(Records om weergegeven items te vinden)
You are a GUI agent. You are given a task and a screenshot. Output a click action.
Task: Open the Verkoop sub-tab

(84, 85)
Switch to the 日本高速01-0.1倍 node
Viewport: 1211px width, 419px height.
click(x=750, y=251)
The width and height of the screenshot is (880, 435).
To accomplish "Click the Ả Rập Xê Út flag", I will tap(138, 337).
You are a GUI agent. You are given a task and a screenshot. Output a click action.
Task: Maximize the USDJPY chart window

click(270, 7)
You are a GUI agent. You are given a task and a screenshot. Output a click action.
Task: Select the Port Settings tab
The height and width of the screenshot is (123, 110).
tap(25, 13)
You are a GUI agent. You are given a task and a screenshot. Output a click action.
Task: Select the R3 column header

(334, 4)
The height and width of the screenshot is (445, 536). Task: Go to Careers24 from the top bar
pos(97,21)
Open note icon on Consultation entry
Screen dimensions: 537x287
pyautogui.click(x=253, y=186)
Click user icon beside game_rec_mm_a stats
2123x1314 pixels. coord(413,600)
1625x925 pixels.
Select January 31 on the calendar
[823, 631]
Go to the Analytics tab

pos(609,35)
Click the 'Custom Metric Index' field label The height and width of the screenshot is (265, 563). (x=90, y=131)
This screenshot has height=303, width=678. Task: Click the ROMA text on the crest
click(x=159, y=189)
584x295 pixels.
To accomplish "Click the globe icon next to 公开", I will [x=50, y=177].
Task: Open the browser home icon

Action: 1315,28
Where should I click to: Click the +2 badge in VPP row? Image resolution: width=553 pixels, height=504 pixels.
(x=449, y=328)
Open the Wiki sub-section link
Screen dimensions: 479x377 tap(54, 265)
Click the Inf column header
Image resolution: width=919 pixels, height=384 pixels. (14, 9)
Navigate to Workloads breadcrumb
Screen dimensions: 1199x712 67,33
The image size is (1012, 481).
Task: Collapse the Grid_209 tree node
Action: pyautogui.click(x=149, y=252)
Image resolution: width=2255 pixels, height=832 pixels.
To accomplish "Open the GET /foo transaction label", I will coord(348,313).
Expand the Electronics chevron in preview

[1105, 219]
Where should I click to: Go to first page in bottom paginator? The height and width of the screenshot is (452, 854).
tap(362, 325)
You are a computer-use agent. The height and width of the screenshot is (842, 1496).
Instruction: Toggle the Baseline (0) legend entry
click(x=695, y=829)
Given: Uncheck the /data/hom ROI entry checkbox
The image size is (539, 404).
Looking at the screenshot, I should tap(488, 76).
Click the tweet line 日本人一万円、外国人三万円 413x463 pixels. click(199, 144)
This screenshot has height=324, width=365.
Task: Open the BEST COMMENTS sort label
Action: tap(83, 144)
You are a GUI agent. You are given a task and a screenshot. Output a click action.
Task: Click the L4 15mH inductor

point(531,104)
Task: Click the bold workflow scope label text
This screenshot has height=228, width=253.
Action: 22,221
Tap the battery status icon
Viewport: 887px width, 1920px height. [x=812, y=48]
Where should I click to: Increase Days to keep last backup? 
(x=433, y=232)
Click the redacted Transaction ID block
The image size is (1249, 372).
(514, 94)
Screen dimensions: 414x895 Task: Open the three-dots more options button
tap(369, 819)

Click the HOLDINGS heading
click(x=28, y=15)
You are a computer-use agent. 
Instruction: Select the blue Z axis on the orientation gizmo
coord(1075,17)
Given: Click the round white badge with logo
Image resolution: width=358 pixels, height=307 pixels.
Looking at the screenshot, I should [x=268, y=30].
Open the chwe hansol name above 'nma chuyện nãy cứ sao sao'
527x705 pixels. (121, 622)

DOEL OEFENING | Vervang in de hele lijst hierboven elke "GUI agent" door "screen agent" en geef de lijst opnieuw, verder ongewijzigd.

VOLLEDIG ANTWOORD |
You are a screen agent. You are given a task and a screenshot. Output a click action.
Task: Open the Verkoop sub-tab

(84, 85)
Switch to the 日本高速01-0.1倍 node
Viewport: 1211px width, 419px height.
click(x=750, y=251)
The width and height of the screenshot is (880, 435).
To accomplish "Click the Ả Rập Xê Út flag", I will tap(138, 337).
You are a screen agent. You are given a task and a screenshot. Output a click action.
Task: Maximize the USDJPY chart window

click(270, 7)
You are a screen agent. You are given a task and a screenshot. Output a click action.
Task: Select the Port Settings tab
The height and width of the screenshot is (123, 110).
tap(25, 13)
You are a screen agent. You are given a task and a screenshot. Output a click action.
Task: Select the R3 column header

(334, 4)
The height and width of the screenshot is (445, 536). Task: Go to Careers24 from the top bar
pos(97,21)
Open note icon on Consultation entry
Screen dimensions: 537x287
pyautogui.click(x=253, y=186)
Click user icon beside game_rec_mm_a stats
2123x1314 pixels. coord(413,600)
1625x925 pixels.
Select January 31 on the calendar
[823, 631]
Go to the Analytics tab

pos(609,35)
Click the 'Custom Metric Index' field label The height and width of the screenshot is (265, 563). (x=90, y=131)
This screenshot has height=303, width=678. Task: Click the ROMA text on the crest
click(x=159, y=189)
584x295 pixels.
To accomplish "Click the globe icon next to 公开", I will [x=50, y=177].
Task: Open the browser home icon

Action: 1315,28
Where should I click to: Click the +2 badge in VPP row? Image resolution: width=553 pixels, height=504 pixels.
(x=449, y=328)
Open the Wiki sub-section link
Screen dimensions: 479x377 tap(54, 265)
Click the Inf column header
Image resolution: width=919 pixels, height=384 pixels. (14, 9)
Navigate to Workloads breadcrumb
Screen dimensions: 1199x712 67,33
The image size is (1012, 481).
Task: Collapse the Grid_209 tree node
Action: pyautogui.click(x=149, y=252)
Image resolution: width=2255 pixels, height=832 pixels.
To accomplish "Open the GET /foo transaction label", I will coord(348,313).
Expand the Electronics chevron in preview

[1105, 219]
Where should I click to: Go to first page in bottom paginator? The height and width of the screenshot is (452, 854).
tap(362, 325)
You are a computer-use agent. The height and width of the screenshot is (842, 1496).
Instruction: Toggle the Baseline (0) legend entry
click(x=695, y=829)
Given: Uncheck the /data/hom ROI entry checkbox
The image size is (539, 404).
Looking at the screenshot, I should tap(488, 76).
Click the tweet line 日本人一万円、外国人三万円 413x463 pixels. click(199, 144)
This screenshot has height=324, width=365.
Task: Open the BEST COMMENTS sort label
Action: tap(83, 144)
You are a screen agent. You are given a task and a screenshot. Output a click action.
Task: Click the L4 15mH inductor

point(531,104)
Task: Click the bold workflow scope label text
This screenshot has height=228, width=253.
Action: 22,221
Tap the battery status icon
Viewport: 887px width, 1920px height. [x=812, y=48]
Where should I click to: Increase Days to keep last backup? 
(x=433, y=232)
Click the redacted Transaction ID block
The image size is (1249, 372).
(514, 94)
Screen dimensions: 414x895 Task: Open the three-dots more options button
tap(369, 819)

Click the HOLDINGS heading
click(x=28, y=15)
You are a computer-use agent. 
Instruction: Select the blue Z axis on the orientation gizmo
coord(1075,17)
Given: Click the round white badge with logo
Image resolution: width=358 pixels, height=307 pixels.
Looking at the screenshot, I should [x=268, y=30].
Open the chwe hansol name above 'nma chuyện nãy cứ sao sao'
527x705 pixels. (121, 622)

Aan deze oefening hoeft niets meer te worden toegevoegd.